Now, a group of researchers at the Institute for Bioengineering of Catalonia (IBEC) and at the Polytechnical University of Catalonia (UPC) publish new results in the Journal Nature Communications, providing a foundation to understand several processes of membrane deformation, that occur both in normal cell physiology and in disease scenarios. Specifically, researchers describe novel reshaping events of low-curvature membrane structures by BAR proteins, which were previously not considered. Researchers also show how mechanically deforming the membrane triggers a biochemical response mediated by BAR proteins.

The key to understand cell membranes and their curvature 

Experimentally, researchers developed an in vitro system to mechanically deform artificial membranes, expose them to purified BAR proteins, and observed the resulting dynamics by confocal microscopy. In addition, researchers developed theoretical models to understand the process, capturing the dynamics and mechanochemistry of the process. Combining both, experimental and theoretical approaches, researchers also observed that cell membrane deformations depend on initial membrane shape.

Anabel-Lise le Roux (IBEC) and Caterina Tozzi (UPC), co-first authors of the study, explain the importance of having both experimental and theoretical approaches to understand such complex deformation processes.
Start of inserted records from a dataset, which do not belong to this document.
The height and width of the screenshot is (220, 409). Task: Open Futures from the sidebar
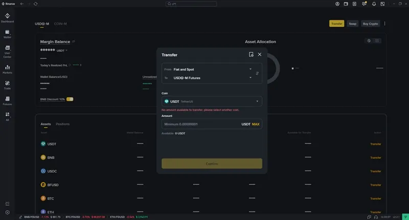click(7, 100)
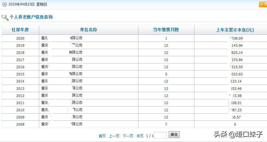Click the 社保年度 column header

click(x=20, y=30)
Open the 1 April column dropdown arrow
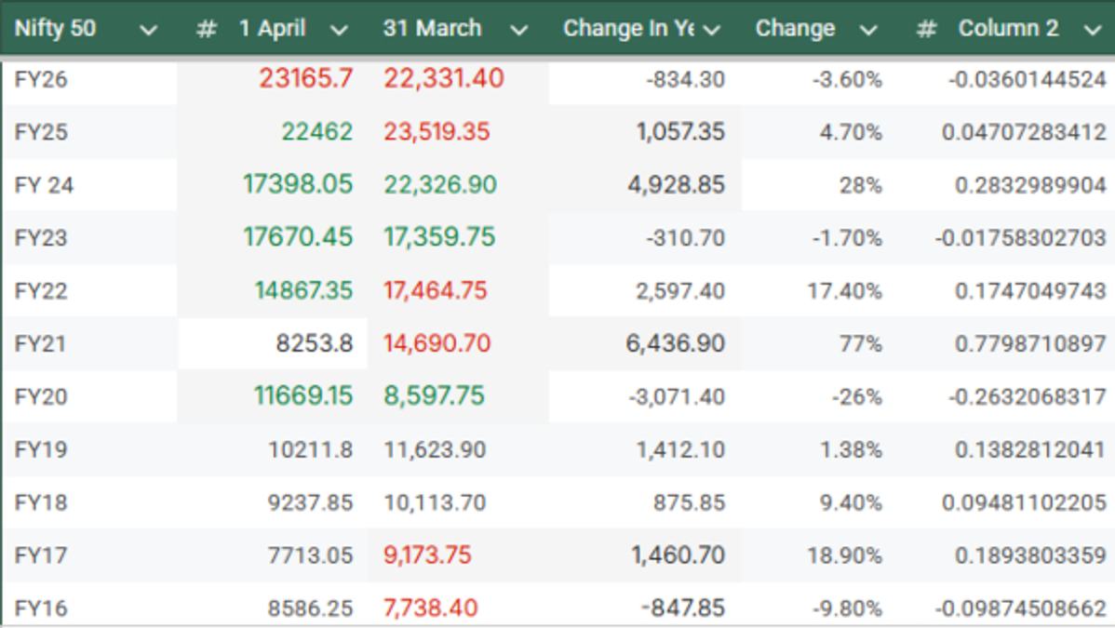This screenshot has height=628, width=1115. [339, 30]
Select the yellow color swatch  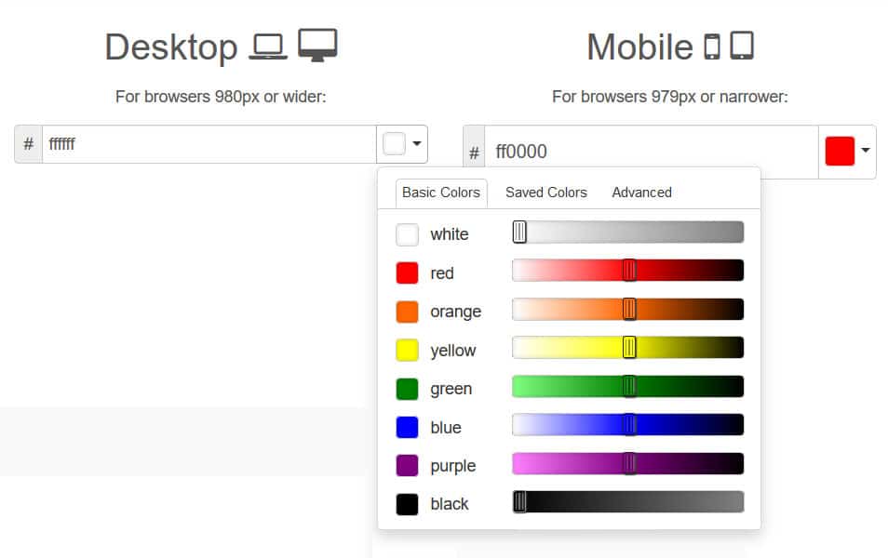[407, 350]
“The really tight interaction between experiments and modelling was essential to deeply understand a very complex mechanochemical process”.
Anabel-Lise Le Roux and Caterina Tozzi.

The work published in Nature Communications was senior-authored by Marino Arroyo (UPC) and Pere Roca-Cusachs (IBEC/UB).

 

Reference article: Anabel-Lise Le Roux, Caterina Tozzi, Nikhil Walani , Xarxa Quiroga, Dobryna Zalvidea, Xavier Trepat, Margarita Staykova, Marino Arroyo, Pere Roca-Cusachs. Dynamic Mechanochemical feedback between curved membranes and BAR protein self-organization. Nat Commun 12, 6550 (2021).